Sex Pistols – God Save the Queen v Rod Stewart – I Don’t Want to Talk About It (1977)
The outrage caused by the Sex Pistols’ second single now looks oddly quaint and hilariously counter-productive: the impact of radio, television and most major retailers banning a single is bound to be nullified by it receiving daily publicity in every tabloid. Skullduggery was alleged – but never proven – in Rod Stewart’s eventual triumph.
John Lennon – (Just Like) Starting Over v St Winifred’s School Choir – There’s No One Quite Like Grandma (1980)
There was a theory that the Christmas No 1 was the most accurate reflection of Britain’s music taste: people who didn’t ordinarily buy singles felt compelled to do so. Perhaps that accounts for how a Stockport primary school temporarily overwhelmed the mourning for a recently murdered Beatle: normal service was resumed the minute the tinsel came down.
Blur – Country House v Oasis – Roll With It (1996)

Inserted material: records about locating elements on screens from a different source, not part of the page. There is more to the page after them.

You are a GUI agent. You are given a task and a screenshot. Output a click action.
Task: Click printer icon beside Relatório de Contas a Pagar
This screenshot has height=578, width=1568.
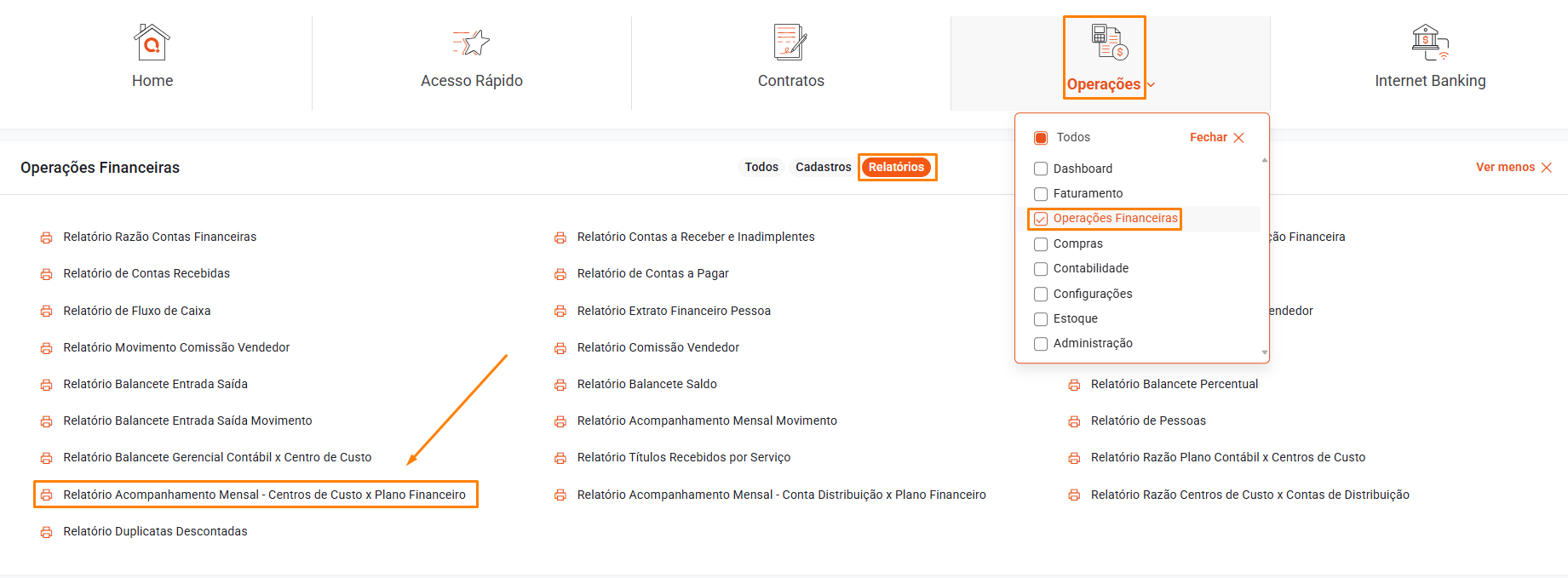point(560,274)
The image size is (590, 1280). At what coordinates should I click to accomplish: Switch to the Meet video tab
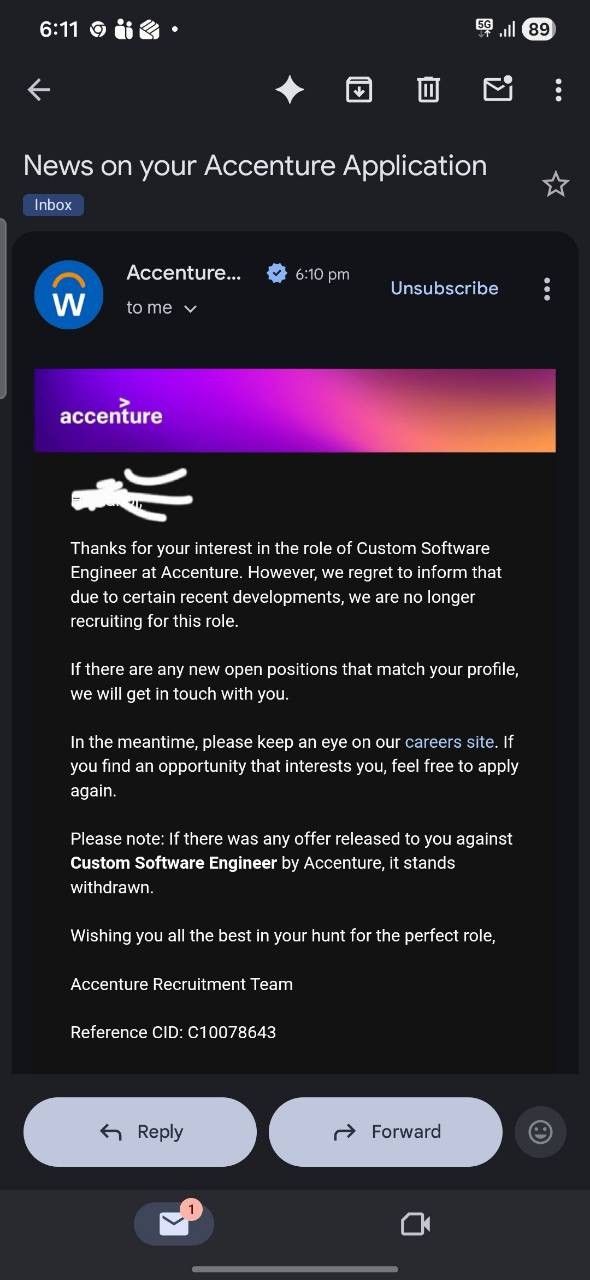point(415,1224)
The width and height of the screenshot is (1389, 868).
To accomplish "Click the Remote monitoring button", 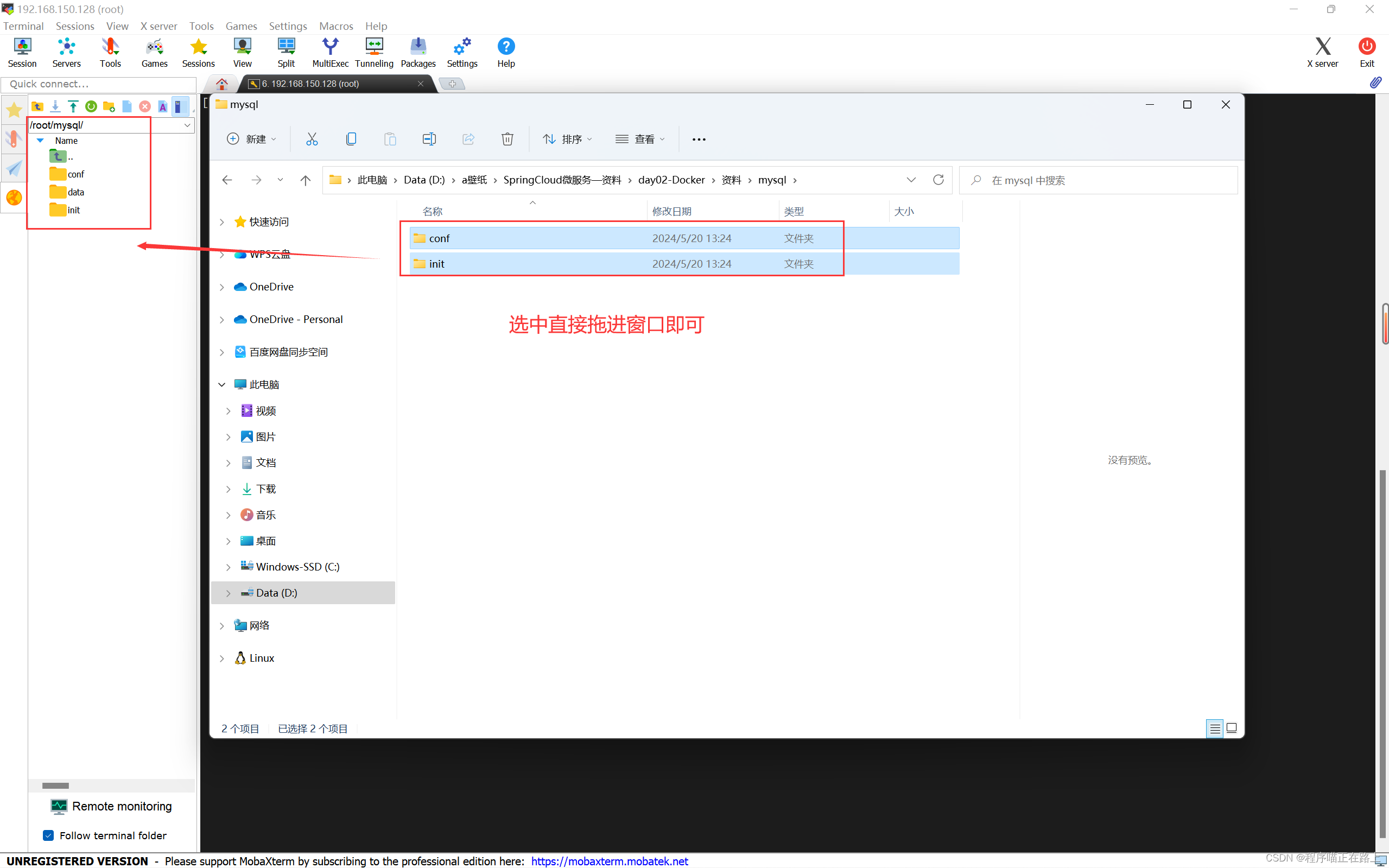I will tap(111, 806).
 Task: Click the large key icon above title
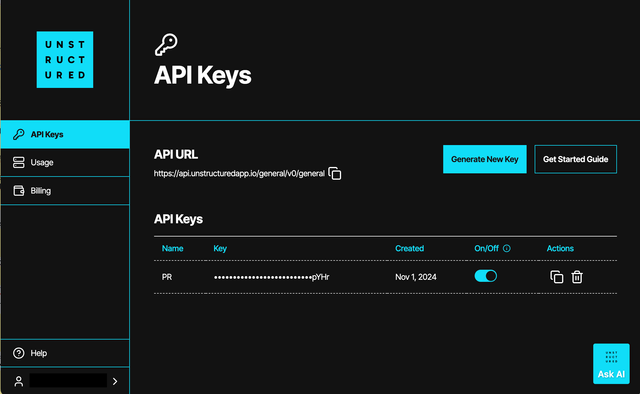(x=166, y=44)
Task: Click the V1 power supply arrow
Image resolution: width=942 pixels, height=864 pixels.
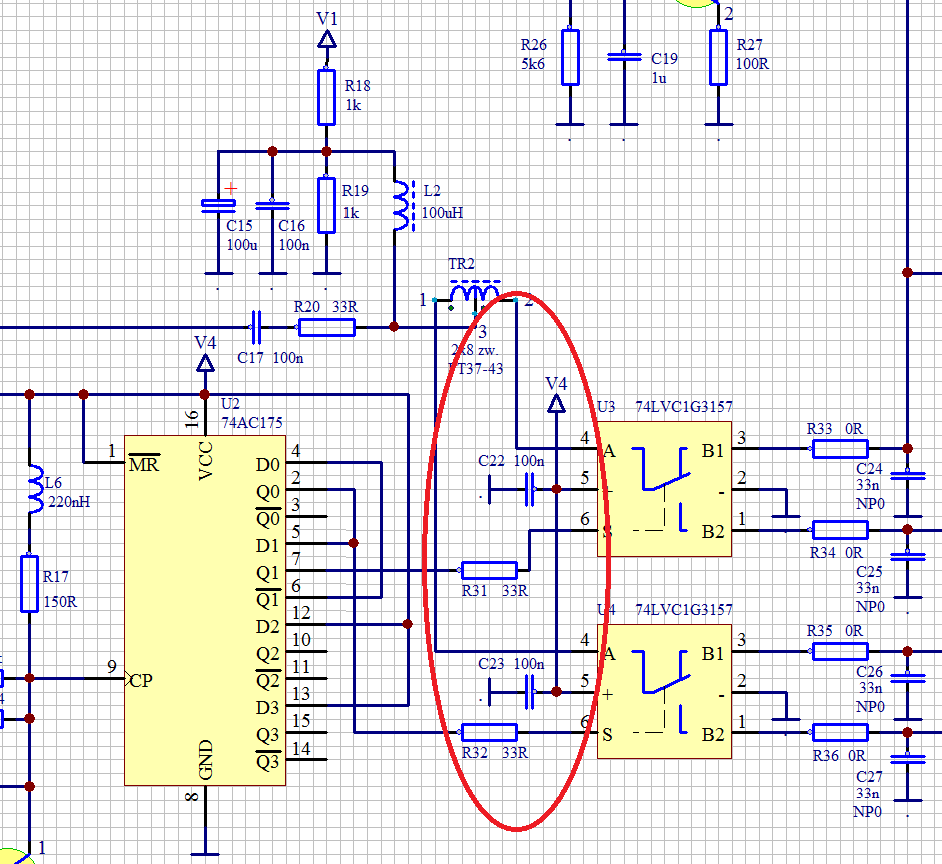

There is perhaps no greater example of the overheated madness of the 90s than the Blur v Oasis war: contemporary coverage had it wrecking marriages (at least if you believed the Sun) and reflecting everything from Britain’s obsession with class to the north-south divide. That neither single was particularly good appeared beside the point.
True Steppers feat Victoria Beckham and Dane Bowers – Out of Your Mind v Spiller feat Sophie Ellis-Bextor – Groovejet (If This Ain’t Love) (2000)
The point at which it became apparent the Spice Girls’ solo careers might not work out as expected: Posh’s diversion into UK garage upstaged by a disco-house track with a vocal by a then-minor indie artist. Beckham’s frantic attempts to ensure her single reached No 1 – including dragging husband David along to a signing in Woolworths in Oldham – were made more piquant by Ellis-Bextor’s apparent indifference (“I feel like saying if you want it, just have it”).